COVID-19, people with learning disabilities, and NICE Guideline 159 on critical care

Excuse me for this extremely hastily written blogpost - hope some people will find it useful.

NICE (the National Institute for Health and Clinical Excellence) has just produced a rapid guideline for health professionals on what to do about critical care for people with the COVID-19 coronavirus. Among other things, NICE write clinical guidelines that everyone in health services in England are supposed to follow, so a guideline on this is a big deal. Its basic premise is that there will be a shortage of critical care (intensive care) services in the face of the number of people with COVID-19 who would ordinarily use them, so the guideline is to help health professionals make decisions about who to admit to critical care or not. Horrible, horrible decisions for a health professional to have to make - although these decisions are having to be made due to a shortage of sufficient services and health professionals.

The guideline NG 159 is relatively short and is available here, and in this post I want to quickly outline some potential implications for people with learning disabilities if they get COVID-19 and need to go to hospital (of course, many people, even if they get COVID-19, won;t need hospital treatment and will recover).

The starting point of the guideline is that "On admission to hospital, assess all adults for frailty, irrespective of age and COVID-19 status. Consider comorbidities and underlying health conditions".

'Frailty' is an idea that has typically grown around older people generally and people with dementia specifically, where the purpose is to try and predict who will be more likely to experience things like hospitalisation and rapid deterioration in their health from a set of 'markers', although there is apparently little consensus between measures or markers of 'frailty'.

It is not clear to me (even if people coming to hospital with COVID-19 will be mainly older people) why frailty is the essential thing to assess people for - there are fundamental ethical issues here which others are much better placed than me to comment on.

In this more limited post, there is really no evidence that any frailty measure is applicable to adults across the age range, including people with learning disabilities. [And there no mention in the guideline on children - while the assumption may be that few children with COVID-19 will potentially need critical care the potential health impact on children with learning disabilities and multiple health conditions is not yet clear. Hospitals need to be ready and prepared for this eventuality].

And the consequences of the blanket application of a frailty measure in these circumstances for people with learning disabilities worry me greatly.

First, the scale that NICE says should be used is the Clinical Frailty Scale, developed for people with dementia, that has 9 levels (see below). This Scale strongly assumes that there is a progressive course of dementia, combining (in quite subjective ways) judgements of physical fitness, cognitive functioning, the kind of support people need, and physical health problems into these levels.

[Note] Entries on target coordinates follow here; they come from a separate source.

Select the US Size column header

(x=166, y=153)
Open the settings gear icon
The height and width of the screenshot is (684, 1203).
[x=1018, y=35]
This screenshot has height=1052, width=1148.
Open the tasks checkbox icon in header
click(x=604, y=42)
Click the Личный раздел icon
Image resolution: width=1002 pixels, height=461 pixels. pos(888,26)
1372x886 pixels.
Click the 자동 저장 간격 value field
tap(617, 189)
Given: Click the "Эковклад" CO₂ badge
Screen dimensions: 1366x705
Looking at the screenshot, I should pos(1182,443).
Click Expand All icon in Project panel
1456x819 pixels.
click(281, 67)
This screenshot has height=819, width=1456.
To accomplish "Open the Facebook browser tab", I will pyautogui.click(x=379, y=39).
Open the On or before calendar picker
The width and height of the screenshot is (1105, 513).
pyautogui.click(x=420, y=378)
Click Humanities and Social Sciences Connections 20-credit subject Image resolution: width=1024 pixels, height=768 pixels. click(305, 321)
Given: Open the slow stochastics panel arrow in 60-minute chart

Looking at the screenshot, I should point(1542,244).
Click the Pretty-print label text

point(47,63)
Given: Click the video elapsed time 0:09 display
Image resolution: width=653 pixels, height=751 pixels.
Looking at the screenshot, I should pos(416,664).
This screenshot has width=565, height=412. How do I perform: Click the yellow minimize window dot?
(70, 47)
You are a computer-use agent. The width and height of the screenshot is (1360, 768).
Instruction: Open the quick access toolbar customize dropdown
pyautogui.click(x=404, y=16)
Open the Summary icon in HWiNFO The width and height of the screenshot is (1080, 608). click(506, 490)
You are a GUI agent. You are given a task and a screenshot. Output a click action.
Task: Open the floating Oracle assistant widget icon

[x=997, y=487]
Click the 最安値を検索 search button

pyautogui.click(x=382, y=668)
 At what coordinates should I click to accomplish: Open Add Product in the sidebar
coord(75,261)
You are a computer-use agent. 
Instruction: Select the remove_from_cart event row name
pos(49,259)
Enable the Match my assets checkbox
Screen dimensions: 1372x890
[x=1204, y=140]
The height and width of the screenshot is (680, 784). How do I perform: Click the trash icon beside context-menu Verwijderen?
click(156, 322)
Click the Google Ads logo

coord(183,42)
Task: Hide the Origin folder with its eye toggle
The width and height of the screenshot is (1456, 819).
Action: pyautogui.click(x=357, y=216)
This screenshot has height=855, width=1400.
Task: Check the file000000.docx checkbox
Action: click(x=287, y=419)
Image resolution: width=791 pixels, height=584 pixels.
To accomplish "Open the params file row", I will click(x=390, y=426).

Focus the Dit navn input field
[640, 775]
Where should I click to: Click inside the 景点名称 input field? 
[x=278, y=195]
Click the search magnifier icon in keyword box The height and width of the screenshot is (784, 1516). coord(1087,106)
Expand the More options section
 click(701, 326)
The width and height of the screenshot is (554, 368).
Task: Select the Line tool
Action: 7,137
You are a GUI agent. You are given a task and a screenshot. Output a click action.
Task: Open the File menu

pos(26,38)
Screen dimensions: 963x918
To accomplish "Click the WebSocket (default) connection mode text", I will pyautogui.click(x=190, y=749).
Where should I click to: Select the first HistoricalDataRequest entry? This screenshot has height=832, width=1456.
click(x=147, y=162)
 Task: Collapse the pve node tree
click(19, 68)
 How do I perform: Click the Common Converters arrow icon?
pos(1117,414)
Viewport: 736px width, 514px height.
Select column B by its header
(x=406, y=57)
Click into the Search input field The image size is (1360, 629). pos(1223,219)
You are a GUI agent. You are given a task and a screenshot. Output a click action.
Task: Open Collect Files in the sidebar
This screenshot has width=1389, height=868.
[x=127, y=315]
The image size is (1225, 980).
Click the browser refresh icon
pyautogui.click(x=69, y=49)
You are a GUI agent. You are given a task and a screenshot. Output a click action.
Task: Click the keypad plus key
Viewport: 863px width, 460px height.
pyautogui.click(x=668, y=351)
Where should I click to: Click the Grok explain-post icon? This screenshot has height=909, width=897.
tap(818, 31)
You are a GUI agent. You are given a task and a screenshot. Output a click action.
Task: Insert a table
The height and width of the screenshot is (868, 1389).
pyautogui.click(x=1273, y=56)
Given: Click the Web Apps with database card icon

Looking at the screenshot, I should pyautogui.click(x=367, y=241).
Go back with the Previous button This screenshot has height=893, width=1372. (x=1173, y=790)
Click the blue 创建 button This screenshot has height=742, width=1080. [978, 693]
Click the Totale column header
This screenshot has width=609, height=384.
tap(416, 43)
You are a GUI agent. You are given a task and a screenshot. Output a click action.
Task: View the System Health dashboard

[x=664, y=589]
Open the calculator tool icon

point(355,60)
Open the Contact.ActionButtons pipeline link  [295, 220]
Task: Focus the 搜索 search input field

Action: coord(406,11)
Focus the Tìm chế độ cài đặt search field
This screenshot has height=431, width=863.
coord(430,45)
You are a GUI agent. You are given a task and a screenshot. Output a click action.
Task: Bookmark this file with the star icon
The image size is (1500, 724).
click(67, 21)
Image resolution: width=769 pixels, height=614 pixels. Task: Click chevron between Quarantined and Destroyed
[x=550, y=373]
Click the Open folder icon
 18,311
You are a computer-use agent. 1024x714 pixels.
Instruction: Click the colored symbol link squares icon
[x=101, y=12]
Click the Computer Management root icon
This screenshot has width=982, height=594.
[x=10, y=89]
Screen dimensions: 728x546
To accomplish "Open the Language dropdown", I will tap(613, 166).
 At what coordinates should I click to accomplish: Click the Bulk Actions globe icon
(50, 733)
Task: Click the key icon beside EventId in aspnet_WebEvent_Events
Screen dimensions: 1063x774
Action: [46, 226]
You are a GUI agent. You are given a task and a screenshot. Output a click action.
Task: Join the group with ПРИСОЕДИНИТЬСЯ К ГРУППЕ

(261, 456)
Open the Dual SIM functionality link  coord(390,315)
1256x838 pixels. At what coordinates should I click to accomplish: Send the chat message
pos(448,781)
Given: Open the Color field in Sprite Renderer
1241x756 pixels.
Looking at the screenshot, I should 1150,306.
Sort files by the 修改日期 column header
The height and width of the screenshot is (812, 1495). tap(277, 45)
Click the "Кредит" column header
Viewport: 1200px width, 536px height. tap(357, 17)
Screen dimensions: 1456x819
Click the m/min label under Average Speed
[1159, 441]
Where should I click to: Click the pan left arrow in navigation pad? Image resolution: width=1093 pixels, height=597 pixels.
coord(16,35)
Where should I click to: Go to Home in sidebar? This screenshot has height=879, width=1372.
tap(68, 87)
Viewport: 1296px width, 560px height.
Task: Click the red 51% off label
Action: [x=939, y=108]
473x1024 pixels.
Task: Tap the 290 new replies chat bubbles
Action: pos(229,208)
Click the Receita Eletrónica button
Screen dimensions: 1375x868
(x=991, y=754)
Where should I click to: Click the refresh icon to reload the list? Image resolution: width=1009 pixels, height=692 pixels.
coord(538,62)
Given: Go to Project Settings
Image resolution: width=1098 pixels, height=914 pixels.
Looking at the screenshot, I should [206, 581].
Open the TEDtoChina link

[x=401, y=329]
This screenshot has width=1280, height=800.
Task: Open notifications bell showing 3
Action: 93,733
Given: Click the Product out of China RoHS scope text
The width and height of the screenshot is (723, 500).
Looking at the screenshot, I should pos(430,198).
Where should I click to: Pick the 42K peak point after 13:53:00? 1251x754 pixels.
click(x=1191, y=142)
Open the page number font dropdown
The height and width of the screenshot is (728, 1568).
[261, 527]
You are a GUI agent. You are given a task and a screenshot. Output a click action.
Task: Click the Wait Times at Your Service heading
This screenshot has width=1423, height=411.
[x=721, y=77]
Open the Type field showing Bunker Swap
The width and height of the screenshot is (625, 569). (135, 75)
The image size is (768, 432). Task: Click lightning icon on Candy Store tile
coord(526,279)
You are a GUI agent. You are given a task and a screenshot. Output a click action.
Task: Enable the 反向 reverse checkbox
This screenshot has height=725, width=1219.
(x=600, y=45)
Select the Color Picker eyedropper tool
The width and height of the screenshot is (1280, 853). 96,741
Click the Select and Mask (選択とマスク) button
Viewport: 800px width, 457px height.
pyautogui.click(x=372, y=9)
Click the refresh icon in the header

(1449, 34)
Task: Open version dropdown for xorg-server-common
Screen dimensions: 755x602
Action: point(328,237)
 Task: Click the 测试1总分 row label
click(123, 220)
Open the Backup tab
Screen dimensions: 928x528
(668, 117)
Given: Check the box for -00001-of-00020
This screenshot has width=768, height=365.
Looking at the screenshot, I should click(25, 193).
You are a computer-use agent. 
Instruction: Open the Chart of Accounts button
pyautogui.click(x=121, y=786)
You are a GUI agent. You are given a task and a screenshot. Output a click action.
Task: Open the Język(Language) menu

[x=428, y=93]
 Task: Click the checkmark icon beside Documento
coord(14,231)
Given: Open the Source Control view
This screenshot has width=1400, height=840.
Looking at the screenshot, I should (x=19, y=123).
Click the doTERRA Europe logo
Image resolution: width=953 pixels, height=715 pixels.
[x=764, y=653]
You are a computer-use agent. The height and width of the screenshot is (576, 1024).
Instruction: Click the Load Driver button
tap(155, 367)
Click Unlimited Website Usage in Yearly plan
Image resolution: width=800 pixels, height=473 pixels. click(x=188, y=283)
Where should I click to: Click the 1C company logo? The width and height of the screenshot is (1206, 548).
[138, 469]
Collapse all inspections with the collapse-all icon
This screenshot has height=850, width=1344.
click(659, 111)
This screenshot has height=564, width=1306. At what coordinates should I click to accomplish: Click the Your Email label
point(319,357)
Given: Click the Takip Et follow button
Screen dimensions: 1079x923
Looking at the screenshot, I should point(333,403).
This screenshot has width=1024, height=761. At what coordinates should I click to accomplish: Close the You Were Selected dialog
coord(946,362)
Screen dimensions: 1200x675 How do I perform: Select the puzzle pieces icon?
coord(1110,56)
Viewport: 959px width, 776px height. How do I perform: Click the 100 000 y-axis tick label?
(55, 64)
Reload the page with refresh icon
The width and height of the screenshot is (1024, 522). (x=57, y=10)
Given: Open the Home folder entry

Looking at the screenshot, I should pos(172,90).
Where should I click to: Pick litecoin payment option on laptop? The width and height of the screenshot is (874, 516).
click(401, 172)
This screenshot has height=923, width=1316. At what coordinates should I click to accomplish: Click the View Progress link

This is, to say the least, profoundly unhelpful when applied to any group of disabled people with long-term impairments and particularly unhelpful when applied to people with learning disabilities who by definition have some issues with learning certain types of things. For example, on this scale I think anyone with profound and multiple learning disabilities would at best be rated 7 (Severely Frail) on this scale. And perhaps pretty much any adult with learning disabilities who has jumped the eligibility hurdle for long-term adult social care support (around 150,000 people in England alone) - and maybe all children with severe or profound multiple learning difficulties with an EHCP (around 40,000 children in England) - would be rated at best as 5 (Mildly Frail)?

In these guidelines, what you score on this scale (being rated by health professionals not routinely working with people with learning disabilities, working in conditions of extreme pressure, when we know that mainstream hospitals are not routinely reasonably adjusted to provide equally effective healthcare for people with learning disabilities) really, really matters.

Section 2 of the guideline (Admission to critical care) is where the main work of the guideline is done. After completed and recording the Clinical Frailty Scale score, the health professional should "Discuss the risks, benefits and possible likely outcomes of the different treatment options with patients, families and carers using decision support tools (where available) so that they can make informed decisions about their treatment wherever possible)." Questions:
1) As far as I can see, none of the materials linked to are designed for use with people with learning disabilities, and there are no references to making reasonable adjustments to this process.
2) Given people's circumstances it is possible that a person with learning disabilities may be admitted to hospital without a member of their family allowed to be with them, and paid carers may be filling in and not know the person well.
3) Capacity is not even mentioned here.
4) The person is likely to be greatly distressed at this point.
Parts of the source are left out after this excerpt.